What the task asks :: Your answer must be an exact copy of the records, minus any pictures.

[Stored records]

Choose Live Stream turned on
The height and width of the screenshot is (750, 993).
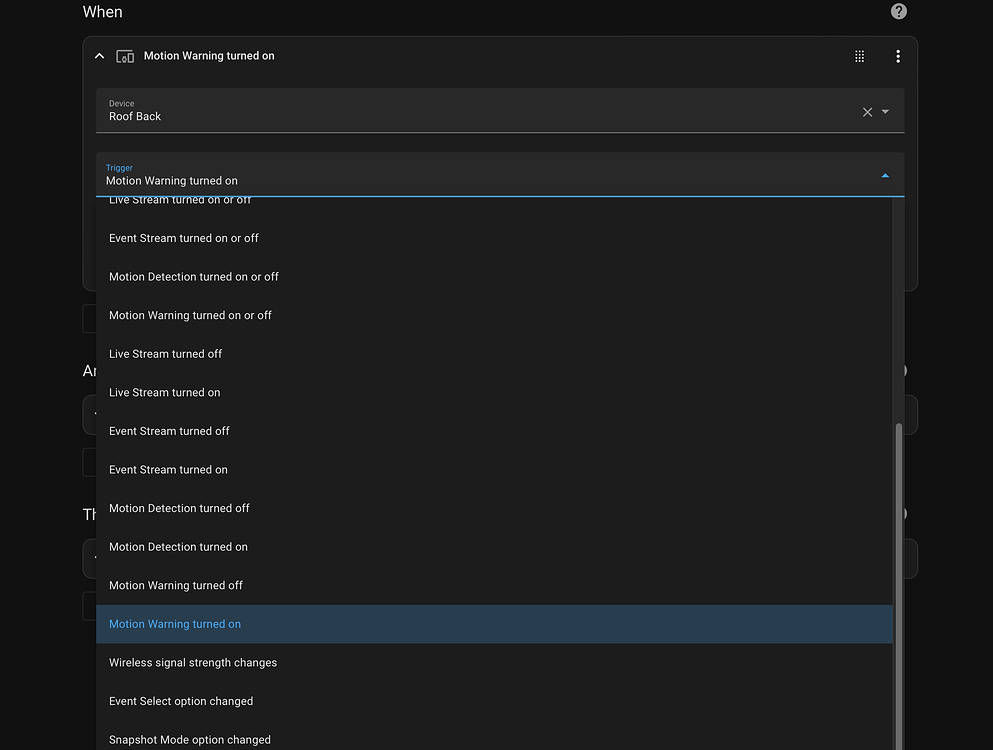pyautogui.click(x=163, y=392)
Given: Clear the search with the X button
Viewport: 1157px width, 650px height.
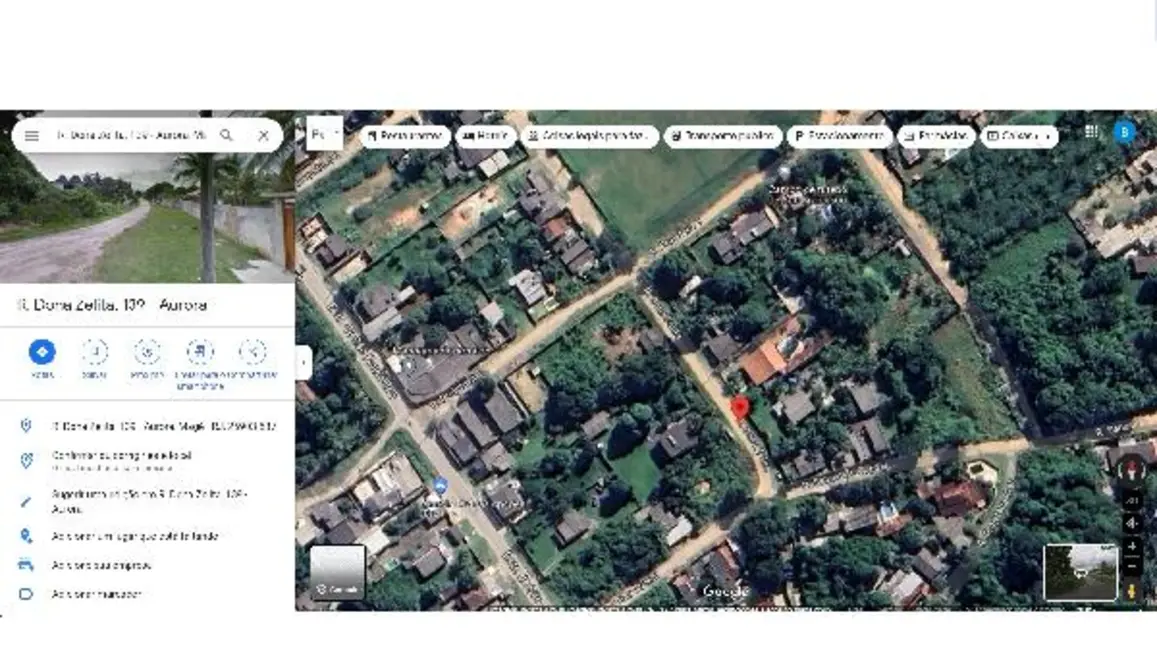Looking at the screenshot, I should [263, 135].
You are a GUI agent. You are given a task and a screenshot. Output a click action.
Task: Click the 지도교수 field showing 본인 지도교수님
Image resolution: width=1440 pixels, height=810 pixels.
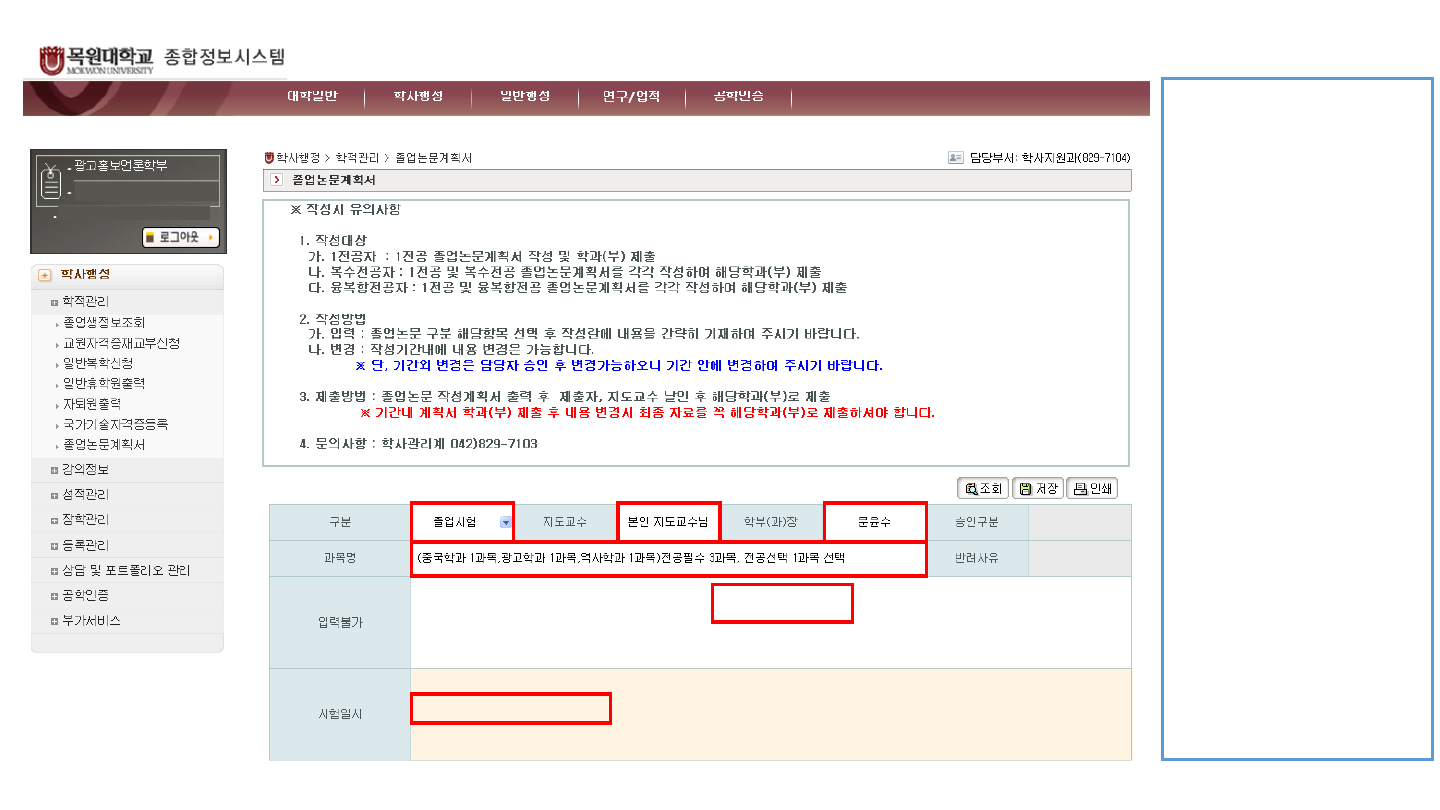[668, 522]
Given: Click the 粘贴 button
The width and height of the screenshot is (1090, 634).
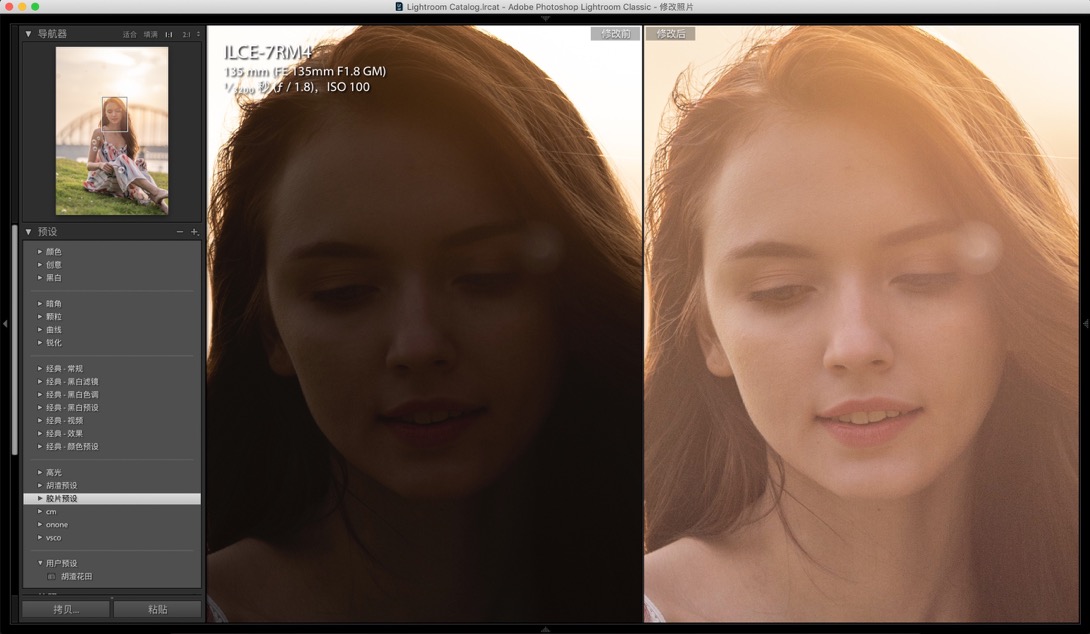Looking at the screenshot, I should 158,609.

Written response ::
Choose Live Stream turned on
The height and width of the screenshot is (750, 993).
pyautogui.click(x=163, y=392)
Given: Clear the search with the X button
Viewport: 1157px width, 650px height.
Looking at the screenshot, I should [263, 135].
You are a GUI agent. You are given a task and a screenshot. Output a click action.
Task: Click the 지도교수 field showing 본인 지도교수님
Image resolution: width=1440 pixels, height=810 pixels.
[668, 522]
Given: Click the 粘贴 button
The width and height of the screenshot is (1090, 634).
Looking at the screenshot, I should 158,609.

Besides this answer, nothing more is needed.